MY CALL: More like an ill-written soap opera with a few fights than anything resembling an action movie, this flick squandered Cynthia Rothrock’s talents to an appalling degree. MORE MOVIES LIKE Outside the Law: Probably any Cynthia Rothrock movie from the 80s or maaaaybe early 90s would be better than this. However, I strongly recommend NOT watching Night Vision (1997). If you’re in the mood for a proper Bad Movie Tuesday I’d have to recommend you go with Dolph Lundgren, a case of beer and your best bros. Perhaps The Elementary Stylings of Kindergarten Cop 2 or Dolph Lundgren and the Curse of the Shark Lake.
I recently decided I wanted to watch a bunch of Cynthia Rothrock (China O’Brien, Undefeatable) movies. Well guess what? That’s surprisingly not easy to do. As it turns out just about none of her movies are affordable on Amazon to buy except for her late 90s direct-to-video stuff and similarly her older stuff is nowhere to be found on Amazon Video or Netflix. You can watch Night Vision (1997) for free with Amazon Prime, but I wouldn’t recommend it! There’s a reason it’s available and her better movies aren’t.
Still in great shape at 45 years old, queen of martial arts Rothrock plays secret agent Julie Cosgrove and the dialogue couldn’t be more rigid. It’s incredibly obvious that this is her last mission because she just won’t shut up about it–blabbing on and on about how she wants to get married and have a regular life with her secret agent partner and his immaculate hair. The conversation is so smiley and casual you’d think they were on a brunch date and not a covert mission in Colombia. But no, it’s go time. And her partner strolls across the sunny South American street in his upper-middle class outfit swinging an assault rifle at his side like he was a British dignitary with a cane. Not since In the Name of the King 2: Two Worlds (2011) or Night Vision (1997) can I recall even a Bad Movie Tuesday so poorly written.
After watching the first few minutes I had to check and confirm the release date was, in fact, from this century!
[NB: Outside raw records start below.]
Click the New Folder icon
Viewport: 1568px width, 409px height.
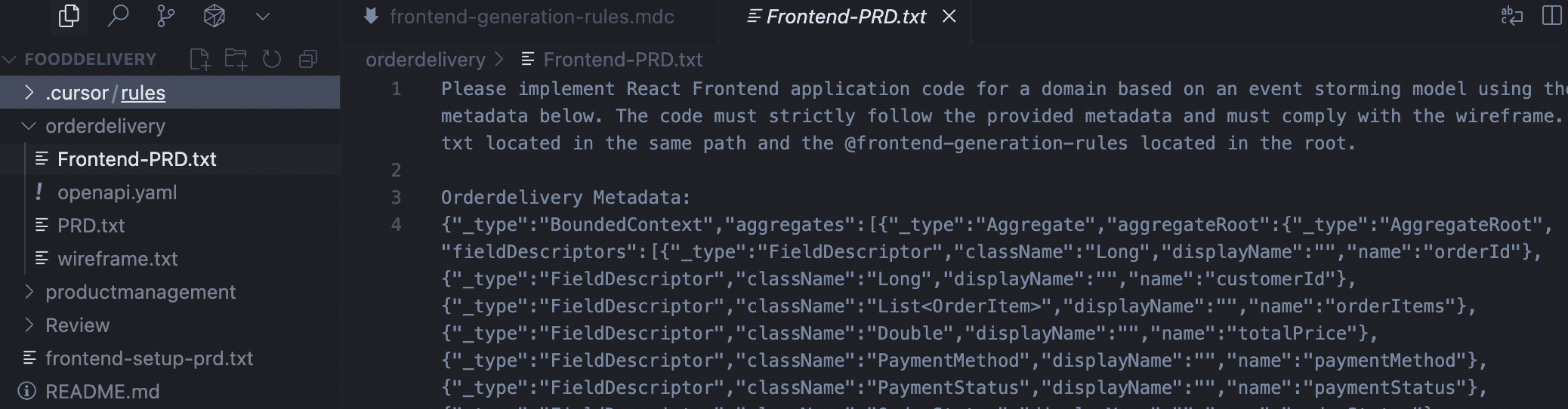click(236, 59)
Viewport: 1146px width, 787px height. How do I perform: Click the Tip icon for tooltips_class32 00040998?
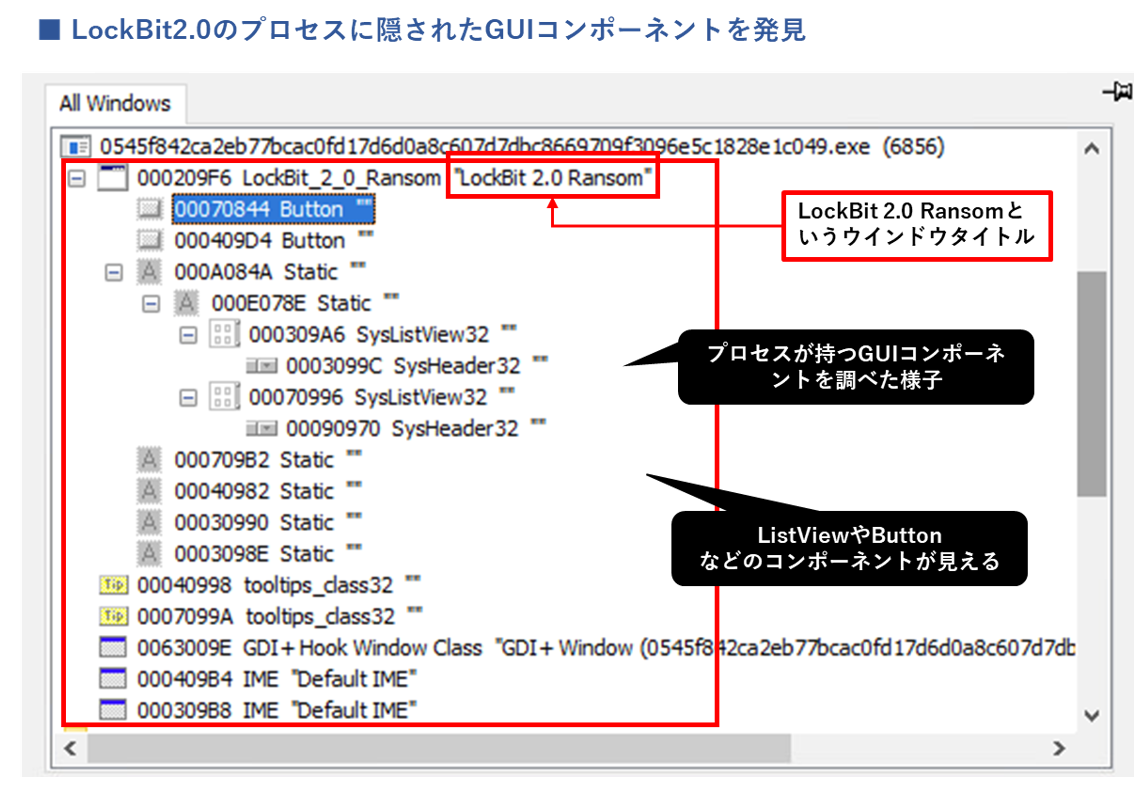coord(113,585)
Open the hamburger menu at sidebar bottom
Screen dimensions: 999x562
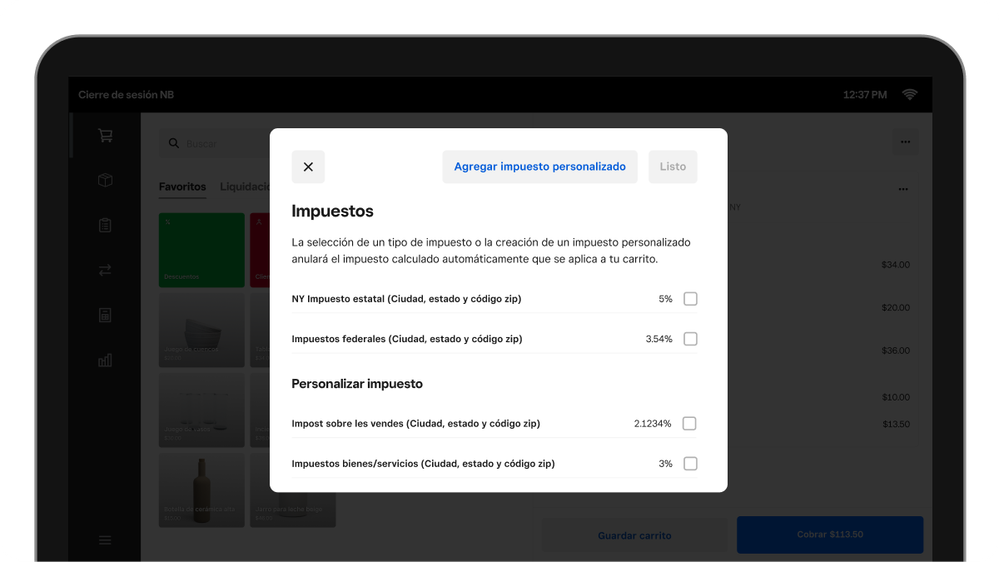tap(105, 540)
This felt like something from 1991 like an episode of Silk Stalkings or some made-for-TV drivel of decades past. But no, it’s from 2002.
Spoiler alert: her partner with the great hair bites it when some sort of double cross transpires…it’s incredibly unclear. When she calls in to whatever nonsense agency she works for, they’re shocked (even upset) that she’s still alive.
The action in this is upsettingly bad in the early fights of the movie. They cast the queen of martial arts, but the remaining cast of goons are so inept in terms of combat choreography that when they fight she is limited to throwing one single simple kick per shot. So if she hits a guy four times in 16 seconds, expect to see four 4-second cuts ineptly edited together. We have an ace martial artist capable of so much, yet she looks no better at fighting than an extra from Starsky and Hutch. These fighting scenes are to Rothrock what a limp dorsal fin is to Shamu; just plain sad. Kind of like how Dolph Lundgren did zero punching in Shark Lake (2015), which also featured dorsal fins and a completely wasted bad ass action movie star.
Thankfully, later she faces some bad guys who can throw a spin kick of their own. They try to keep things edgy with some chain-fighting, although it’s nothing to Lucy Liu vs Ray Park in Ballistic: Ecks vs Sever (2002). It remains pretty bad, but a more “acceptable” level of bad loaded with kicks to the face…LOADS of face kicks for everyone! The fights do seem to improve as the movie progresses. However, the fights never reach the “90s Van Damme” level of quality.
The lines…wow, sooooo witty. “You read Chinese?//Enough to order take out.” Loads of bad layer-caked over more bad with bad icing. The exposition burns my ears as the dialogue explains everything that happens as if you weren’t just watching it happen yourself. And evidently this is serious–you can tell by the “international factor” typical of 80s-90s action flicks. We go from a double-cross in Colombia to Chinese goods being smuggled into south Florida by the Colombian mob to make some sort of super designer drug. Of course she just stumbled across this while trying to lay low in a random spot in Florida. The story is a bit too ambitious and reaches too far too often with no real rationale or payoff.
Director Jorge Montesi (Omen IV and loads of action TV shows) has made a lot of direct-to-TV movies and, as such, has a solid respect for simplicity. Take this film. After fleeing Colombia, agent Cosgrave buys a car, a week’s worth of groceries and a dog all at the same place. Oh, and reconnects with some Colombian cartel shenanigans just down there street from there. Quite plausible.
There are many familiar faces in this flick. Dan Lauria (The Wonder Years) plays a crooked detective, Stephen Macht (The Monster Squad, Graveyard Shift) and Brad Greenquist (Pet Sematary) are crooked agents, Jeff Wincott (The Invasion, Prom Night) is a criminal, Don Harvey (Die Hard, Taken 3) is a henchman, and James Lew (Traffic, Rush Hour 2) is “the Asian bad guy.”
Bad movies put a lot of stock in “the Asian bad guy.” Just look at Kickboxer, Bloodsport and The Best of the Best—all Asian bad guys! The first bad guy who can fight in this movie is an Asian henchman–and being Asian, naturally, he had to be a martial artist. So when James Lew shows up and out kung fu-s the other Asian, we know he’s not the Asian we want to cross. Rothrock’s fight with Lew is the only remotely redeeming scene in the entire movie featuring a few decent acrobatic stunts. The only problem is that the director had no idea how to shoot scenes with people who actually knew how to fight. Way too close-up and way too many cuts. Shame. A total waste of talent.
Watch this for a good laugh with a buzz but do not, I repeat DO NOT watch this expecting to see a fun Cynthia Rothrock martial arts movie. For of all the horrible things this movie is, “that” it is not.